The European energy crisis and the REPowerEU Plan’s lofty ambitions make renewable gas rollout even more important.
In 2022, Europe’s record-breaking summer temperatures underscored the necessity to transition away from fossil fuels. Hydrogen is growing fast, so a good regulatory framework is needed. Hydrogen might speed up and strengthen Europe’s energy transition.
Policymakers are crucial in this situation. The European Commission’s Hydrogen Accelerator aims to import and create 10 million tonnes of renewable hydrogen by 2030 as part of the REPowerEU Plan. IPCEI Hy2Use received €5.2 billion in EU public funding in September 2022.
In its conclusions at the 36th European Gas Regulatory Forum in May 2022, the Commission and other energy industry stakeholders agreed to “…a joint action to be undertaken by gas infrastructure industry (ENTSOG, EHB, GIE, CEDEC, Eurogas, GEODE, GD4S) to visualize all hydrogen infrastructure projects collected under different existing processes in a form of a map”. Thus, energy market stakeholders value transparency, including hydrogen project data across the value chain.
Following this directive, energy industry stakeholders created an interactive map to visualize hydrogen infrastructure projects and future needs. Gas transmission, distribution, storage, and LNG system operators (TSOs, DSOs, SSOs, and LSOs) and third-party promoters working with production and off-takers are involved. Transmission, distribution, storage, terminals, ports, and demand and production initiatives make up hydrogen infrastructure. For a thorough picture of the hydrogen economy, the map will be updated periodically.
The effort began with a bottom-up collection of data for all important infrastructure projects for producing, storing, importing, and transporting hydrogen, showing the predicted status in 2030, 2040, and 2050. For commissioned or upcoming projects, this is simple. TSOs have experience planning and building infrastructure, including gas Ten-Year Network Development Plan (TYNDP) projects, and can include future hydrogen projects. DSOs may connect residential, commercial, and industrial gas end-users, making them ideal planners. DSOs understand their grids and local renewable and low-carbon gas production potential. Hydrogen storage connects variable energy supply alternatives (dedicated RES and grid withdrawals) to hydrogen demand dynamics, making it a crucial enabling technology for a hydrogen ecosystem. Terminals will boost hydrogen and derivative imports.
These stakeholders collaborated with Guidehouse to publish the Hydrogen Infrastructure map on a dedicated website. The map shows over 220 hydrogen projects, 120 TSO and DSO, 40 storage, and 10 terminals and ports. New and retrofitted infrastructure projects are included.
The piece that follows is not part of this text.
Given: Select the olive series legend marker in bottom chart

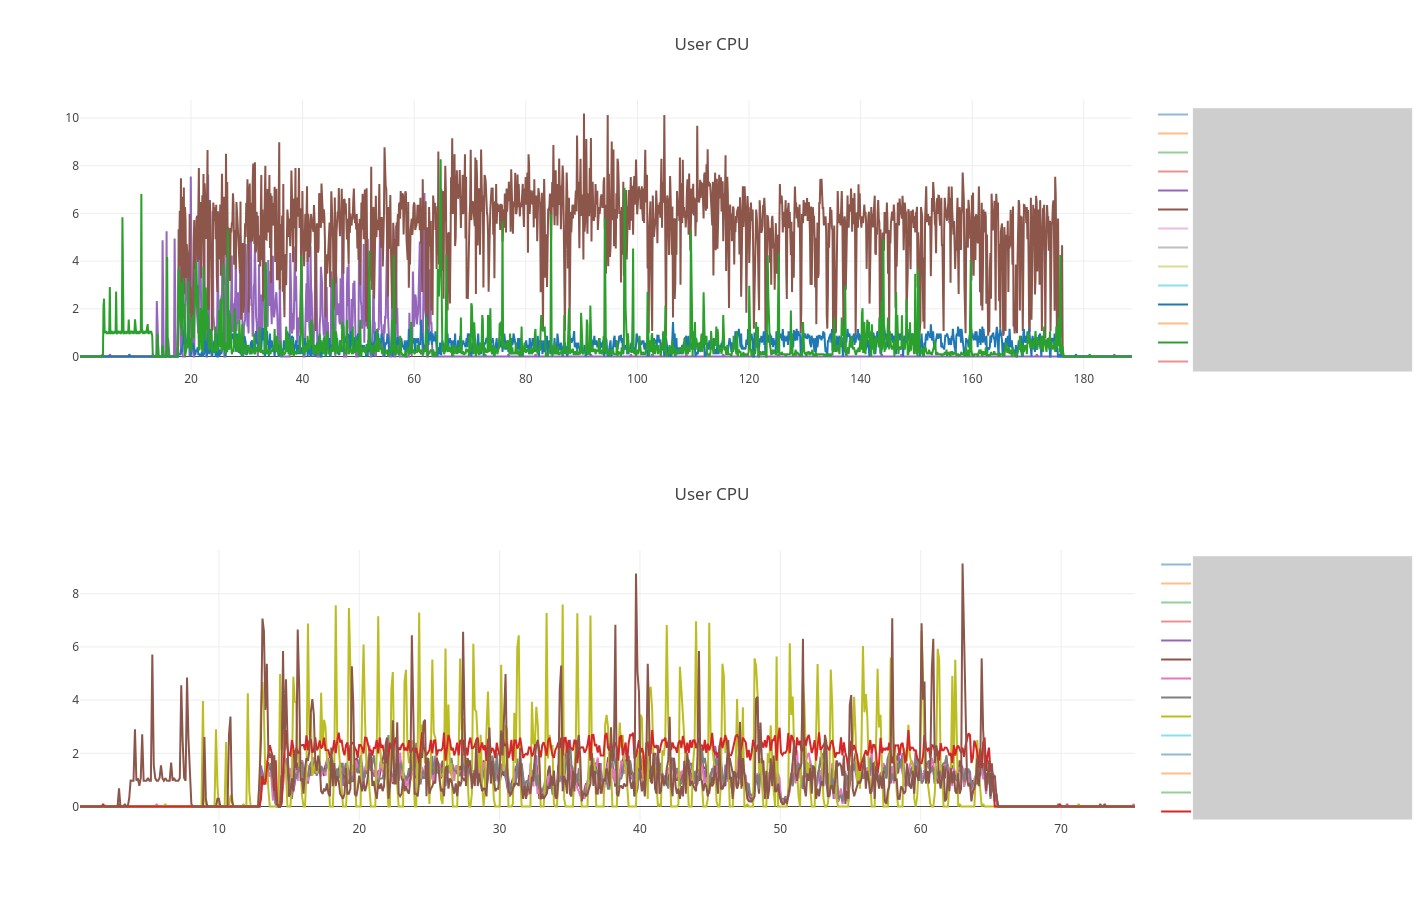Looking at the screenshot, I should tap(1175, 714).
Repurposed infrastructure connects hydrogen supply-and-demand clusters to form a pan-EU “Hydrogen Backbone,” as seen on the map. It emphasizes the importance of hydrogen storage and terminals and ports for hydrogen and derivative imports. Hydrogen’s connection to the distribution system creates immediate local sector synergy. The number of initiatives also shows that infrastructure is not a barrier to hydrogen economy development. The integrated network of initiatives built by stakeholder consortia illustrates that this hydrogen economy can only develop through value-chain collaboration.
Despite our energy issues, Europeans have the tools and drive to innovate and improve. The Hydrogen Infrastructure map illustrates TSOs, DSOs, SSOs, and LSOs working together to meet REPowerEU climate and energy security goals. It shows short- and long-term progress that will persist for years and decades.
Additional note: At the ENTSOG conference on December 14, 2022, industry players involved in designing the interactive map will give an online overview of its purpose and operation at 16:00. January 2023 will feature a webinar. Stakeholder feedback will be used for map iterations. The map is “active” and updated when project information becomes available.